4. profesional medis yang terlalu mengandalkan keahlian medis mereka dengan


mengabaikan pentingnya komunikasi dengan pasien dianggap sebagai bentuk
arogansi, itu juga dapat membahayakan kehidupan pasien dan karier profesional
medis. Diperlukan komunikasi efektif antara perawat dan dokter di rumah sakit
dengan pasien dapat menghindari munculnya masalah; Dokter dan seluruh
komponen rumah sakit perlu menghindari akan munculnya kesan bahwa rumah
sakit tidak berempati, dll. Bagian diklat dan SDM serta Public
Relations/Kehumasan dan pimpinan rumah sakit harus memprakarsai pelatihan-
pelatihan komunikasi kesehatan bagi karyawan, perawat, dan dokter.

XII. KESIMPULAN
Proses pengawasan dan terselenggaranya jumlah SDM yang memadai;
Ketersediaan fasilitas pelayanan yang optimal; Adanya sistem yang terintegrasi
agar para aktor yang berperan dapat menjalani pekerjaan yang seharusnya
dilakukan dalam mengatasi kasus kasus kegawat daruratan di rumah sakit.

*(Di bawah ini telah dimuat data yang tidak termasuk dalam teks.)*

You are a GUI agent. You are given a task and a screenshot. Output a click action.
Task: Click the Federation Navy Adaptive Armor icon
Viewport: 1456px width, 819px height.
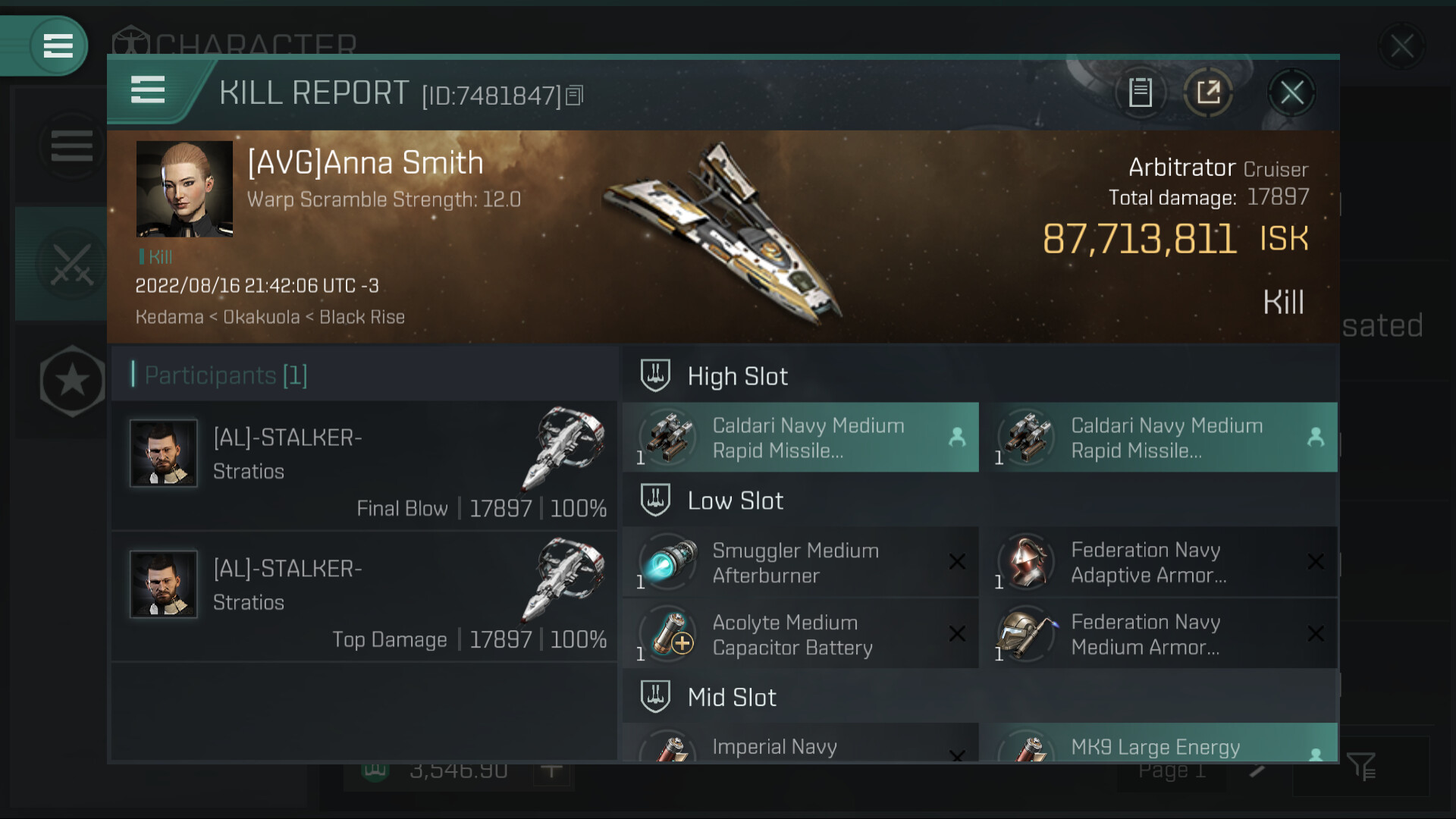tap(1026, 563)
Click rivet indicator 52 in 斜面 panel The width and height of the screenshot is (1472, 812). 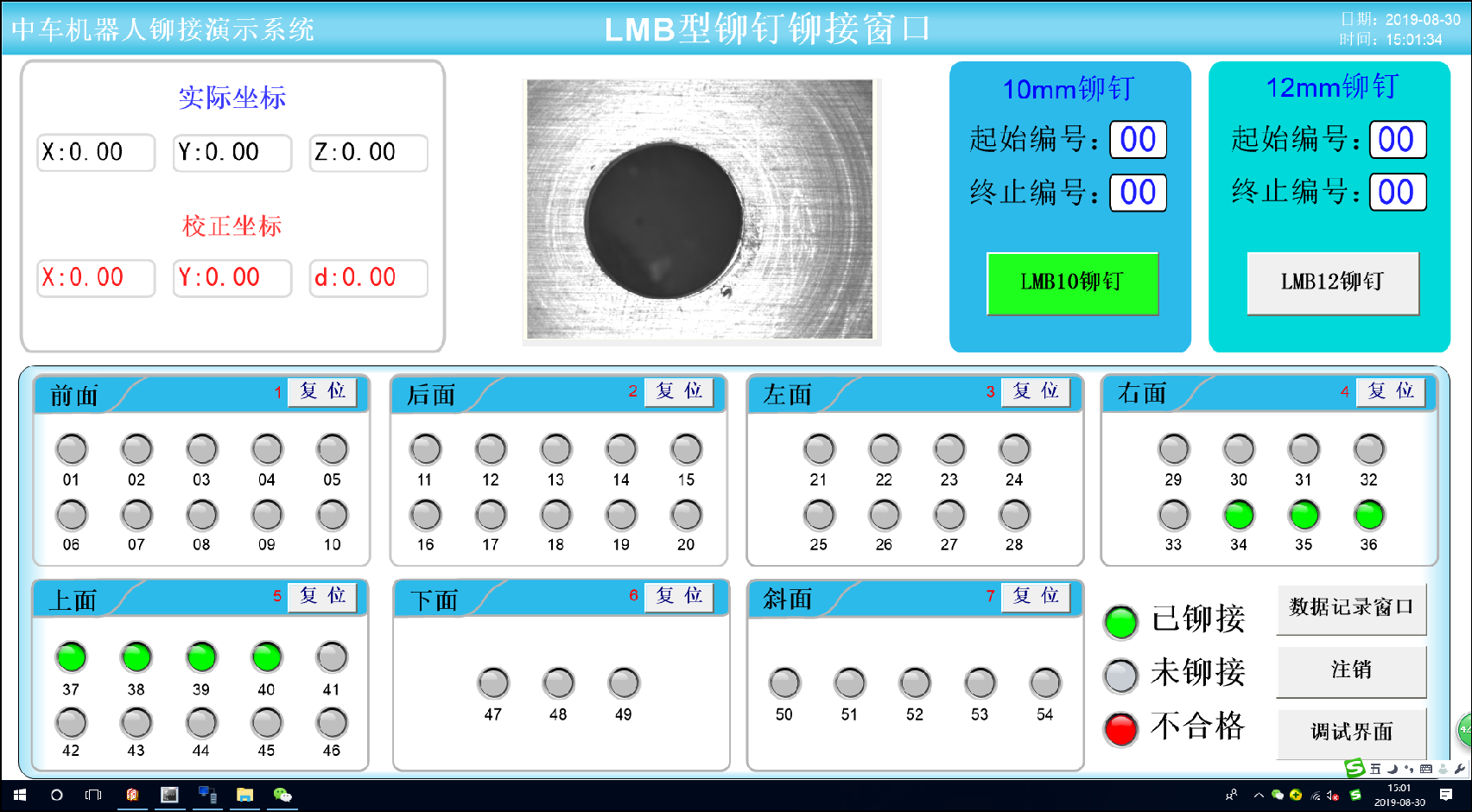click(915, 683)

Proses menangani keluhan dan informasi media massa memerlukan skill dan
pemahaman yang harusnya disosialisasikan pada seluruh elemen rumah sakit.
Cara tanggap dan pemilihan keputusan dalam menanggapi hal tersebut harus
cerdas, tepat, menunjukkan peran aktif dan empati dari rumah sakit. Proses
soasialisasi, pelatihan dan lainnya terkait komunikasi efektif, etika dan daya
tanggap pada informasi media harus diberikan pada seluruh staff.

Pengambilan keputusan manajemen dan seluruh pimpinan harus dipikirkan


dengan baik dalam menghadapi kasus kasus dilemma etis yang disampaikan di
media massa, media social dan lainnya yang akan ditanggapi khalayak ramai.